Questions to answer ▸
[1] Answer these questions using the ramps passage:
(a) About how many bulbs go into each small bag of ramps handed out in spring?
(b) From which business, and in what town, does McClellan buy the ramp bulbs and seeds?
(c) For how many years has the festival been going on, according to Janice Wildcatt?
[2] Reproduce word for word the part of the ramps passage that opens with the words containing "Each year the" and closes with "Mountain Traditional Cloggers.".

### Supplied text ###

Throughout local communities there is a movement afoot to preserve, protect and propagate the plant that has a brief season in the deciduous woods before the tree canopy reappears.  Horticulturalist and ethnobotanist Kevin Welch, who heads up the Center for Cherokee Plants, has created a project in Qualla called “The Backyard Ramp Patch”.  “Each spring we distribute small bags of ramps filled with around 50 bulbs for home gardening.”

His wife and collaborator, Sarah McClellan, who is the Project Director and Educator at the Cherokee Reservation Cooperative Extension Center and coordinator of the Cherokee Native Plant Study Group is enthusiastic about the program.  “We have distributed over 70,000 bulbs so far.  It’s our ninth year and we are supplying to 150-200 families each year.”  They are not taken from the forest.  McClellan buys the ramp bulbs and seeds from Ramp Farm Specialties in Richwood, West Virginia.

Harvesting Ramps - Photo credit Jordan Wright

Harvesting Ramps - Photo credit Jordan Wright

Welch talks about the proper way Indians harvest them in the wild.  “The best method allows ramps to grow back from its roots.  Rather than pull up the entire plant, they loosen the soil around it, then reach down into the soil with a knife and cut off a ¼ inch or so of the bulb just above the roots, leaving the roots in the soil to grow a new plant.  Thus ramps continue to flourish.  When pulled up by the roots, like onions from the garden, whole stands of ramps disappear,” he cautions.

Each year the community hosts “Rainbows and Ramps” in April.  Janice Wildcatt, who runs the early spring event and acted as my guide during a recent trip to Cherokee, NC, explains, “The festival has been going on for 30 years.  It’s a celebration for the tribal elders, who can no longer get into the woods to pick their ramps.  Before the visitors arrive we give them a free meal of ramps and local trout and other traditional foods.  It’s comfort food.  Way back it was more like a simple pot luck, but it has grown in popularity and for the past two years we have served over 700 visitors a year.”  Entertainment is part of the experience and this year’s festivities included the Head Start Traditional Dancers along with the Old Antioch Gospel Singers and the Mountain Traditional Cloggers.

### Dataset extract ###

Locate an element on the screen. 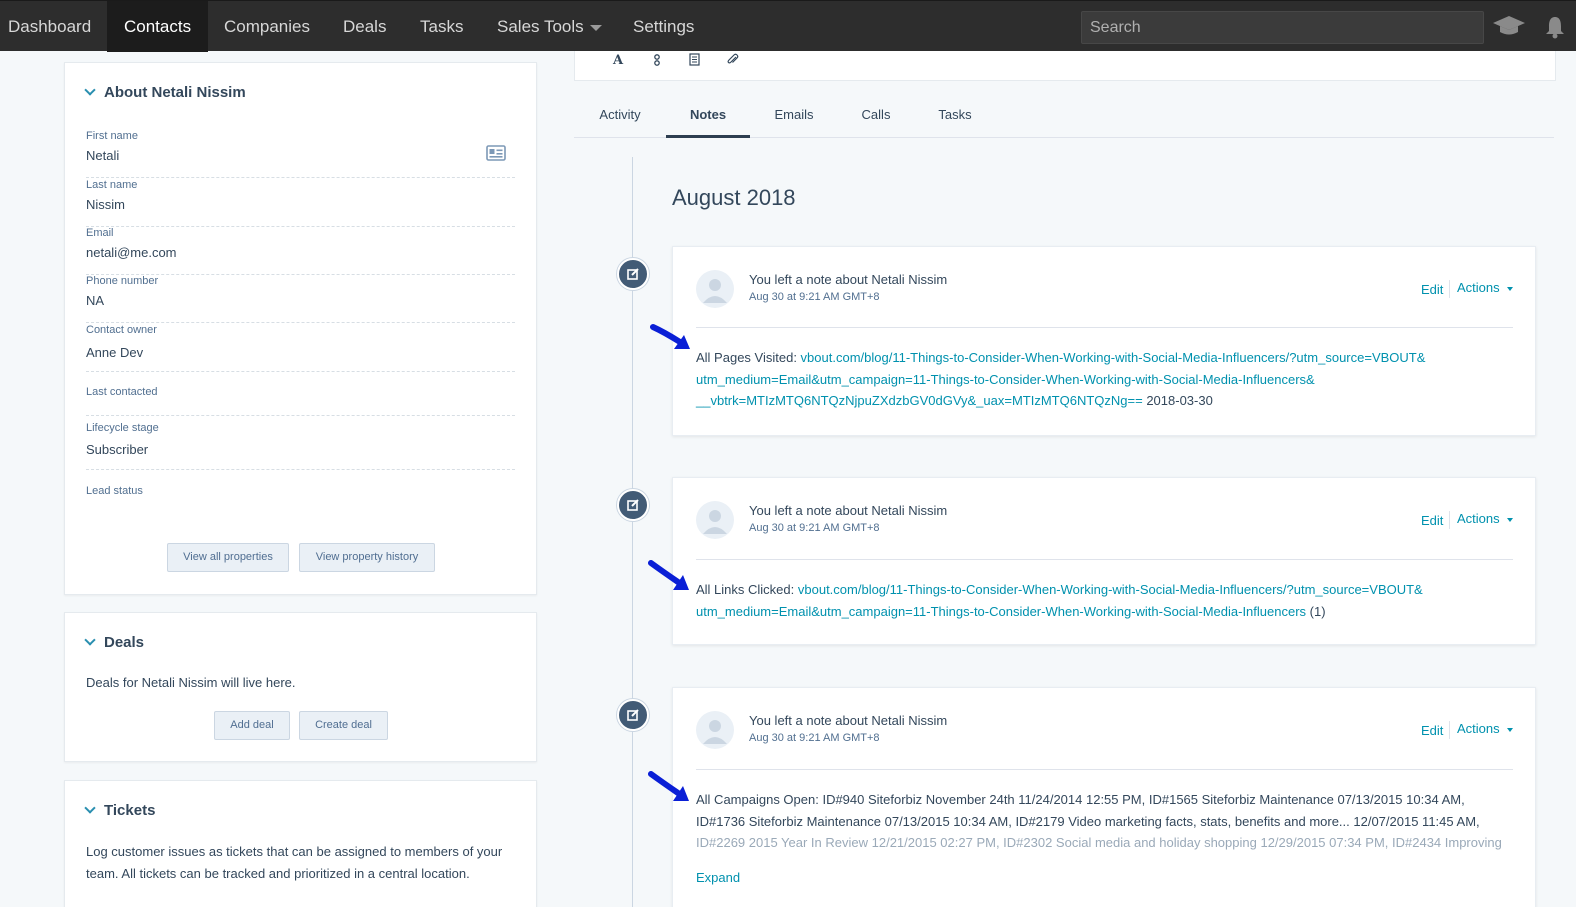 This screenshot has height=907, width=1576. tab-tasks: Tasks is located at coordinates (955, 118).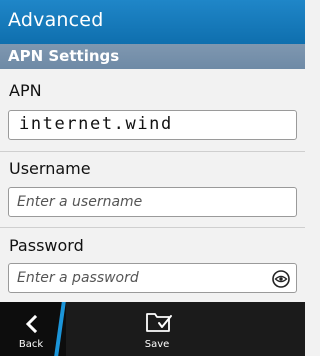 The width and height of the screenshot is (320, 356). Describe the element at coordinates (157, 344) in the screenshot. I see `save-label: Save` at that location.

###
### Dataset extract ###

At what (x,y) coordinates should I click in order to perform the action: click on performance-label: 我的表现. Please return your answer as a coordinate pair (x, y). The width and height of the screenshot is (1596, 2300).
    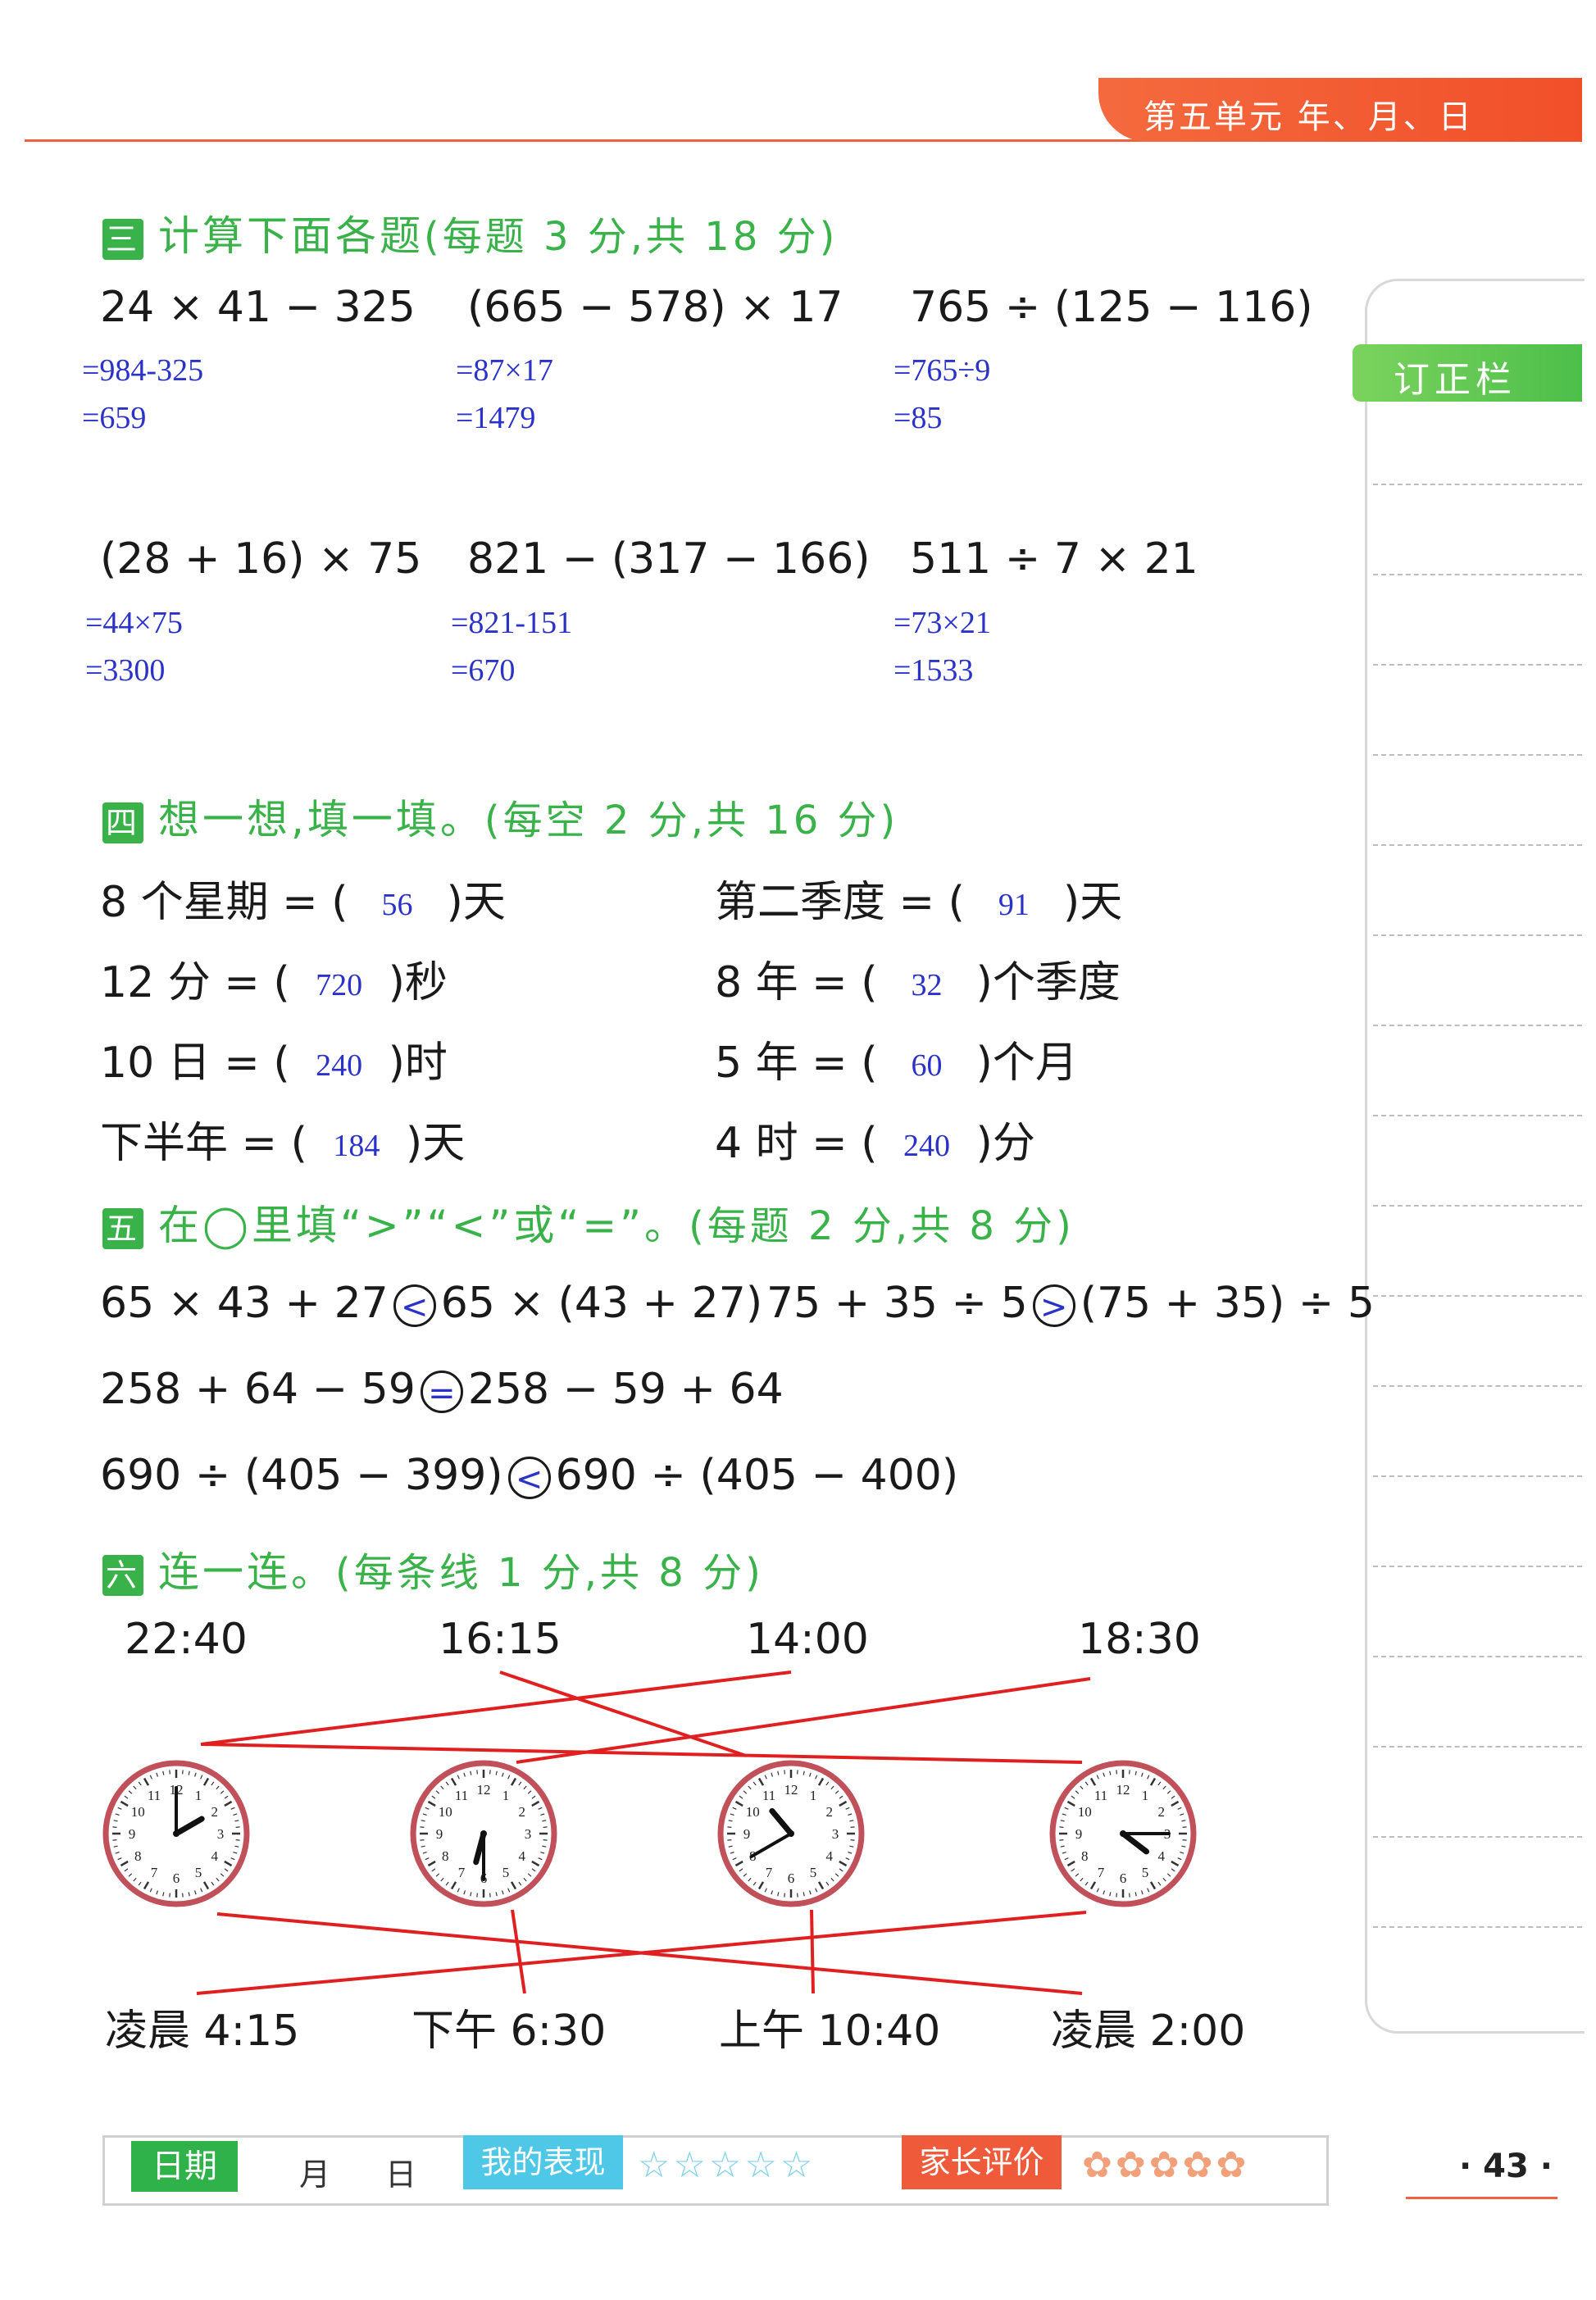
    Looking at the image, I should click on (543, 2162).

###
### Dataset extract ###

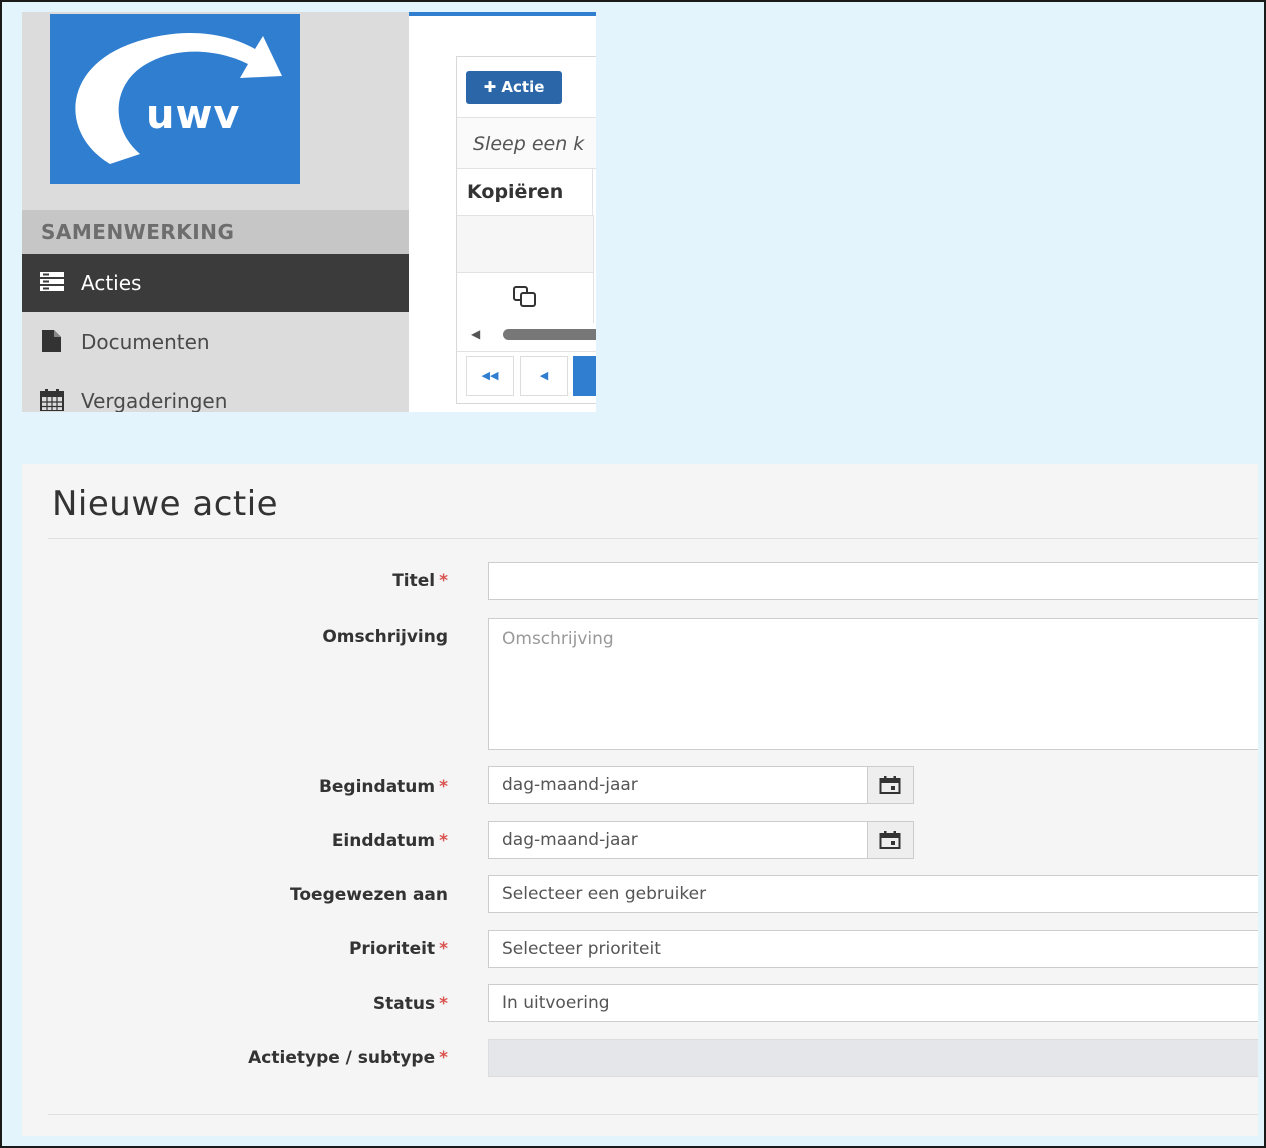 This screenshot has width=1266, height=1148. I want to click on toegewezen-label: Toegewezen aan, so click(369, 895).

###

Task solutions ▸
[1]
(a) Around 50 bulbs.
(b) Ramp Farm Specialties in Richwood, West Virginia.
(c) 30 years.

[2]
Each year the community hosts “Rainbows and Ramps” in April.  Janice Wildcatt, who runs the early spring event and acted as my guide during a recent trip to Cherokee, NC, explains, “The festival has been going on for 30 years.  It’s a celebration for the tribal elders, who can no longer get into the woods to pick their ramps.  Before the visitors arrive we give them a free meal of ramps and local trout and other traditional foods.  It’s comfort food.  Way back it was more like a simple pot luck, but it has grown in popularity and for the past two years we have served over 700 visitors a year.”  Entertainment is part of the experience and this year’s festivities included the Head Start Traditional Dancers along with the Old Antioch Gospel Singers and the Mountain Traditional Cloggers.